Fig. 2: The neddylation upregulates SREBP1c transcriptional activity and protein level.

a HEK293 cells were cotransfected with luciferase plasmid and the other plasmids listed, incubated for 48 h, and subjected to luciferase assay normalized relative to β-galactosidase activity. Data are expressed as means ± SD (n = 3). *P < 0.05 versus control group. b Transfected HepG2 cells were treated with MLN4924 (500 nM) and incubated for 24 h; luciferase activity was then measured.
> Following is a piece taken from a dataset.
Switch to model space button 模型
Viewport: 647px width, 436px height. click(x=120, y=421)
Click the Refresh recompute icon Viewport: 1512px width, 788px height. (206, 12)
Results were normalized relative to β-galactosidase activity. c HepG2 cells were transfected with 50 nM siRNA for NEDD8 and treated with 500 μM OA for 18 h. RT-qPCR was performed to evaluate the expression of lipogenic genes. The mRNAs were quantified in reference to the 18S RNA levels, and presented as the means ± SD (n = 3). * denotes P < 0.05 versus the control group. d HepG2 cells were incubated with 500 μM OA and 250/500 nM MLN4924 for 18 h. Cells were subjected to RT-qPCR. e HepG2 cells were cotransfected with the Flag-SREBP1c and His-NEDD8 or His-NEDD8ΔGG plasmids for 48 h. Cell lysates were subjected to Western blotting to verify protein expression. f HepG2 cells were cotransfected with the indicated siRNAs (50 nM each) and Flag SREBP1c plasmid for 48 h. Proteins were analyzed by Western blotting. g HepG2 cells were transfected with the indicated siRNAs (50 nM each) for 24 h, and cells were treated with OA (500 μM) for a further 24 h. Nuclear extraction was performed in the cell lysates. Extraction samples were analyzed by Western blotting. h HepG2 cells were incubated with OA (500 μM), and 24 h later treated with MLN4924 for a further 24 h. Nuclear extraction was performed, and samples analyzed by immunoblotting.